## [Problem statement]
Please return the lines of the data below verbatim, from the line containing "Describe the element at coordinates (1054, 530)" up to and including the line containing "What do you see at coordinates (1216, 864)".

[Some data]

▬▬▬

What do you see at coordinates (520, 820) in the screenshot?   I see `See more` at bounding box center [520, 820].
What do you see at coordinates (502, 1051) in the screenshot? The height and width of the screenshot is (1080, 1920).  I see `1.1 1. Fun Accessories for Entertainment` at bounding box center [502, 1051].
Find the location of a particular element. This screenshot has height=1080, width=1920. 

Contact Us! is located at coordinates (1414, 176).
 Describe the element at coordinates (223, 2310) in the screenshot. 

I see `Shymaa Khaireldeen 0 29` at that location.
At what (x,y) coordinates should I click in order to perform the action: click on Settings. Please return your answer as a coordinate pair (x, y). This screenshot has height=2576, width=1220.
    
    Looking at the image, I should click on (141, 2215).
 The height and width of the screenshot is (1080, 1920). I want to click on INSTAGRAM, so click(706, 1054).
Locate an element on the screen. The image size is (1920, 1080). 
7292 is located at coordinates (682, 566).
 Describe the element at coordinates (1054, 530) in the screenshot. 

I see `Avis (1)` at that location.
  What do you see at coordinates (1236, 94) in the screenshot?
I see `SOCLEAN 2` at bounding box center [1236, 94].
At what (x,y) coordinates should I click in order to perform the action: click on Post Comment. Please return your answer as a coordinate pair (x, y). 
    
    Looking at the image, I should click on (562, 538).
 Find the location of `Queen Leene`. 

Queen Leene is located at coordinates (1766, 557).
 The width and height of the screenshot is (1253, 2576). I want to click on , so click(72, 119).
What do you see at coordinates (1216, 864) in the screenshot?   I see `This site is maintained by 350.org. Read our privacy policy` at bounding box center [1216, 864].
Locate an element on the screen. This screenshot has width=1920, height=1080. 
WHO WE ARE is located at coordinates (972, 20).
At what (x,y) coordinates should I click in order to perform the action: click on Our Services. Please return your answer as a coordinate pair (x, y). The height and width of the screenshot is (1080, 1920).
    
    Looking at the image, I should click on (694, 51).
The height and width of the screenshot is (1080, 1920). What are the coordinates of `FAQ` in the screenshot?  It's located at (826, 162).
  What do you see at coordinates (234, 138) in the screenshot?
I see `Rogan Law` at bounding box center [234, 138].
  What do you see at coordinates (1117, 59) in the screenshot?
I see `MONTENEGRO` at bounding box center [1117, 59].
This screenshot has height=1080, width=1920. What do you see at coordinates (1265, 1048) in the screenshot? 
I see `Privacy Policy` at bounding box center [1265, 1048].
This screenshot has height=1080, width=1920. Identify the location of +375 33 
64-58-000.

▬▬▬

## [Final result]
 Describe the element at coordinates (1054, 530) in the screenshot. 

I see `Avis (1)` at that location.
  What do you see at coordinates (1236, 94) in the screenshot?
I see `SOCLEAN 2` at bounding box center [1236, 94].
At what (x,y) coordinates should I click in order to perform the action: click on Post Comment. Please return your answer as a coordinate pair (x, y). 
    
    Looking at the image, I should click on (562, 538).
 Find the location of `Queen Leene`. 

Queen Leene is located at coordinates (1766, 557).
 The width and height of the screenshot is (1253, 2576). I want to click on , so click(72, 119).
What do you see at coordinates (1216, 864) in the screenshot?   I see `This site is maintained by 350.org. Read our privacy policy` at bounding box center [1216, 864].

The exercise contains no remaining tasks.